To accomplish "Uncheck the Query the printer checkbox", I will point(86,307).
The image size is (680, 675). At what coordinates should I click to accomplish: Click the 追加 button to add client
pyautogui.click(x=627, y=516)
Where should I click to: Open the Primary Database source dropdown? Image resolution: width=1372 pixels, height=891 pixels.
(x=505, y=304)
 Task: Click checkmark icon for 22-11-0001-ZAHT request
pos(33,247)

^^^^

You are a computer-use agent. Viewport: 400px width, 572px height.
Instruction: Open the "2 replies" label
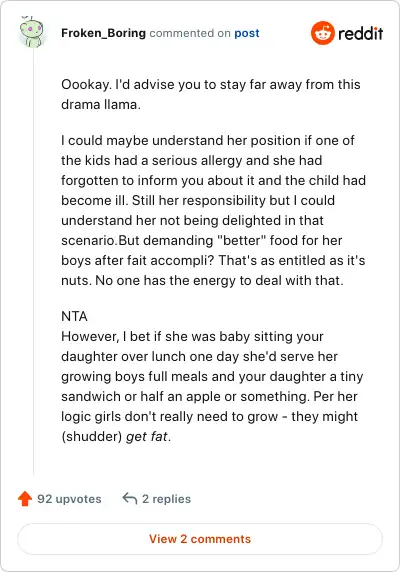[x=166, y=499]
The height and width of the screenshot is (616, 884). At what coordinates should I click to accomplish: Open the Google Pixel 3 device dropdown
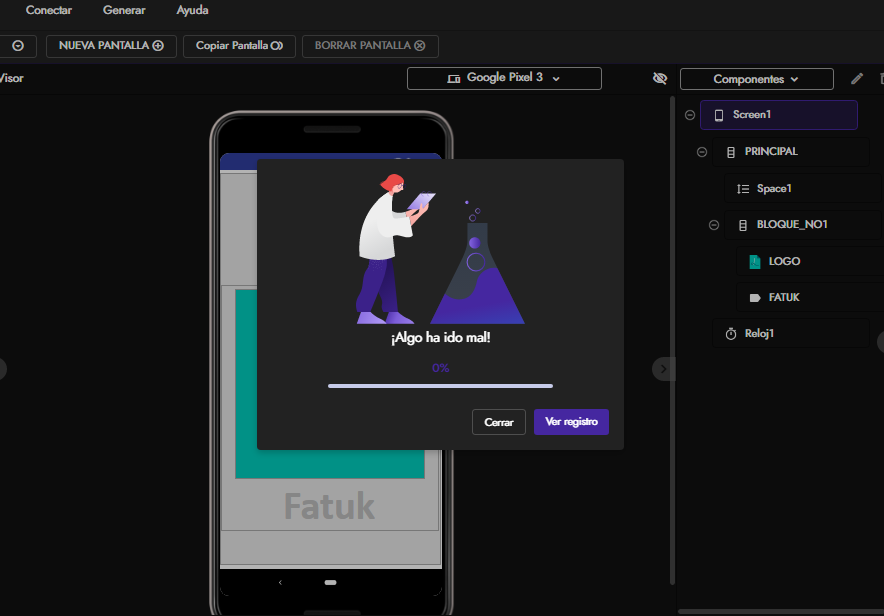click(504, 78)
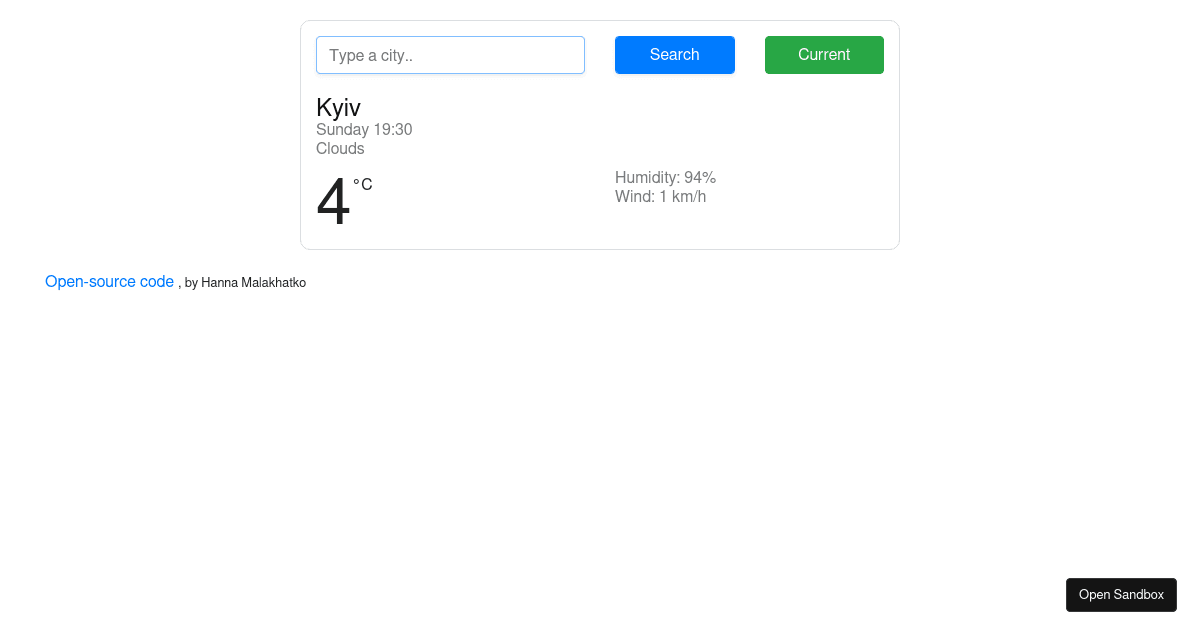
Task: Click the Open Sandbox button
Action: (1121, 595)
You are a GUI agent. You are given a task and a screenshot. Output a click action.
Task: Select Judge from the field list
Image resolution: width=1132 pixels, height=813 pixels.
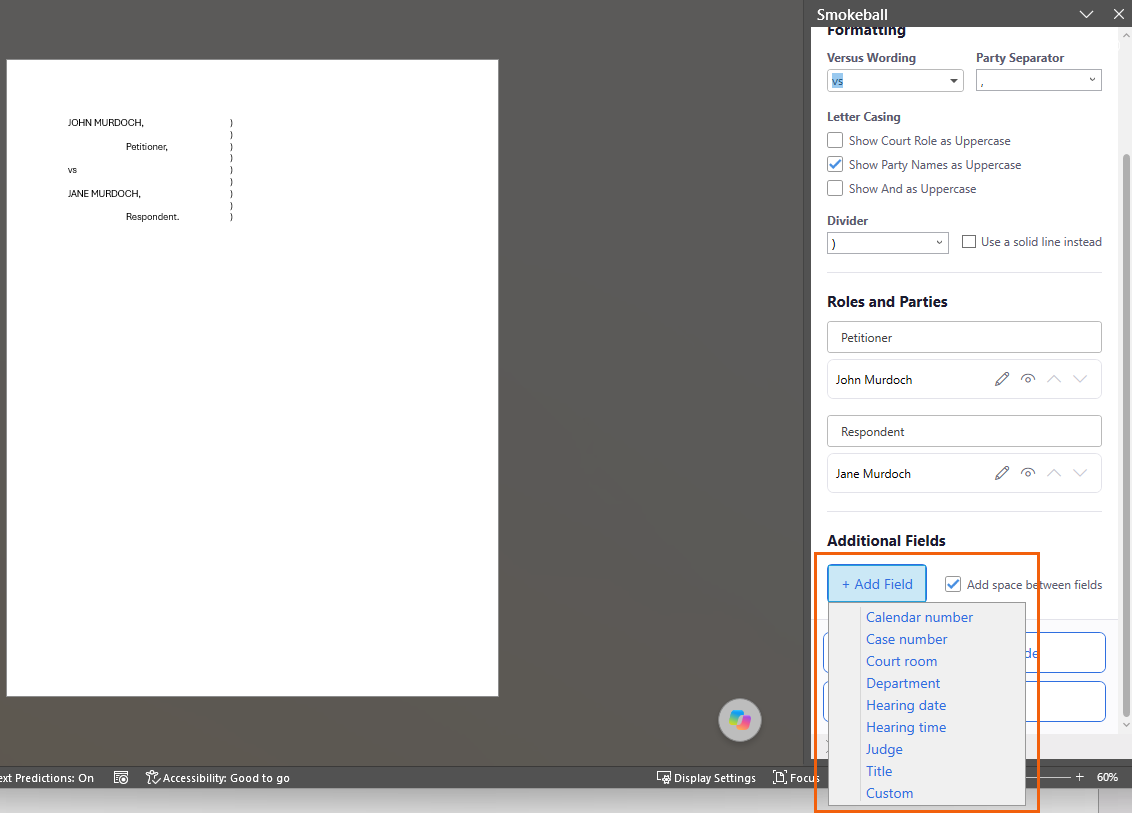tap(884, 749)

^^^^

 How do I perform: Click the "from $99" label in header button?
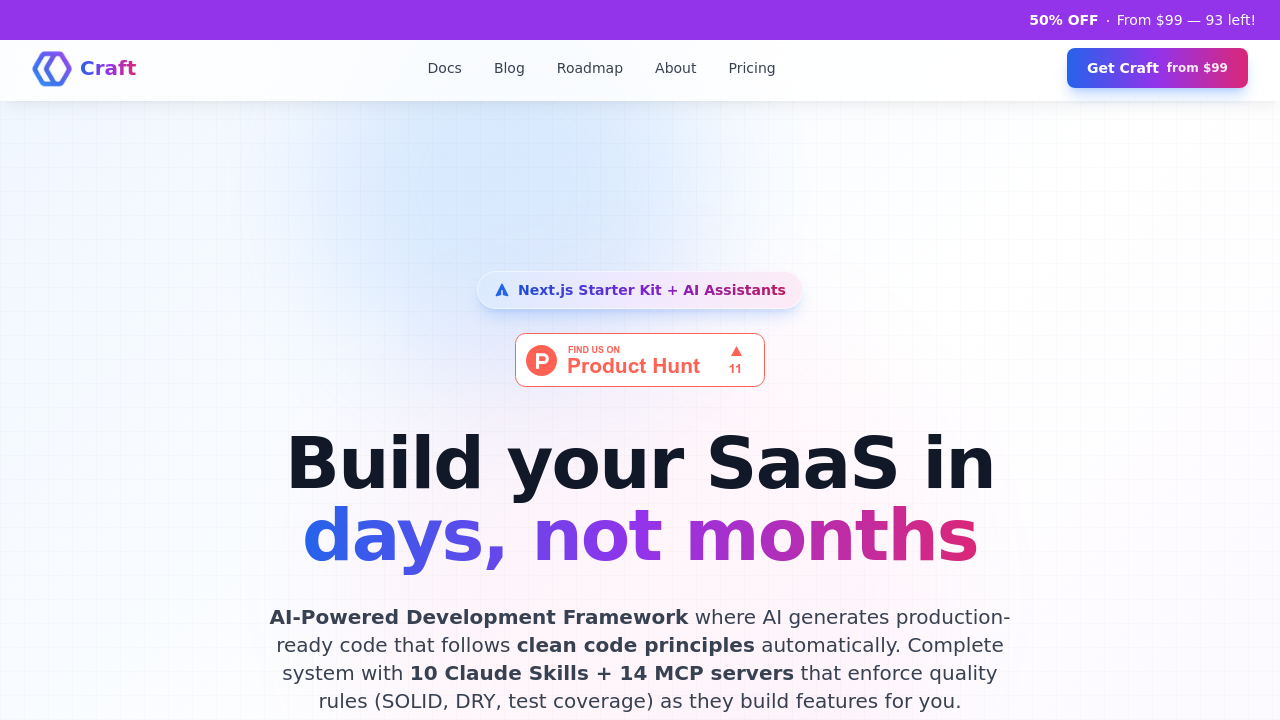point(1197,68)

^^^^

**EXERCISE DESCRIPTION:** Render the lines of the records above as a JSON list of strings, one string per line and no blank lines, starting with the line that contains "You are a GUI" and going on through the line that contains "tap(884, 749)". Leave out the pictures.

**ANSWER FOR THIS EXERCISE:**
[
  "You are a GUI agent. You are given a task and a screenshot. Output a click action.",
  "Task: Select Judge from the field list",
  "Image resolution: width=1132 pixels, height=813 pixels.",
  "tap(884, 749)"
]